What to work on
For the material below, return exactly the lines starting at the line containing "You are a computer-use" and ending at the line containing "Instruction: Select the 意见建议 tag above 陈小春纯", both ends included, and no others.

Provided data

════════

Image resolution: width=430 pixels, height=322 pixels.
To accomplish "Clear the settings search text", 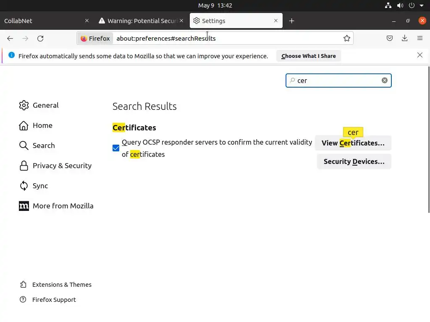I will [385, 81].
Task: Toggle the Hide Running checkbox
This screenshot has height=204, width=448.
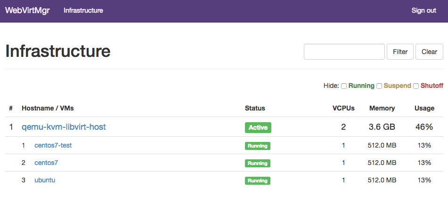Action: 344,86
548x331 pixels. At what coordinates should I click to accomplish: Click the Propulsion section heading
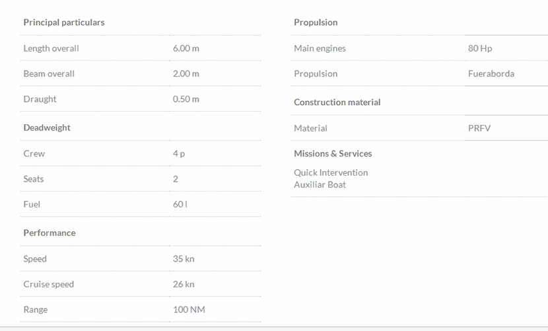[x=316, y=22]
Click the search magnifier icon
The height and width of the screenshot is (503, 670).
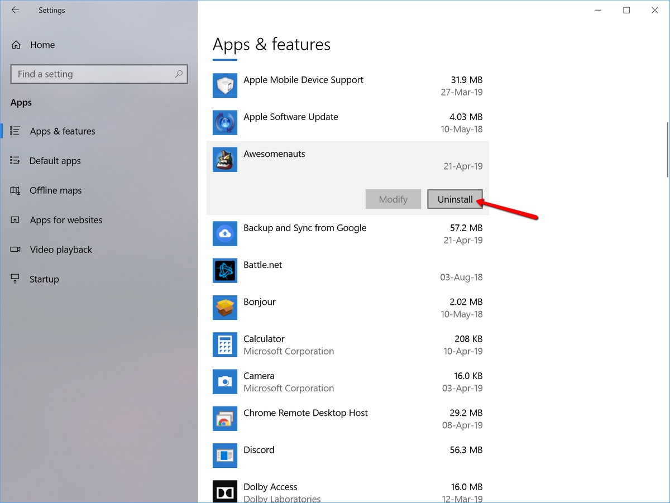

════════

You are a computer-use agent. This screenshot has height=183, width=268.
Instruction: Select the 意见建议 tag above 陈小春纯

════════

Response to the exercise
You are a computer-use agent. This screenshot has height=183, width=268.
Instruction: Select the 意见建议 tag above 陈小春纯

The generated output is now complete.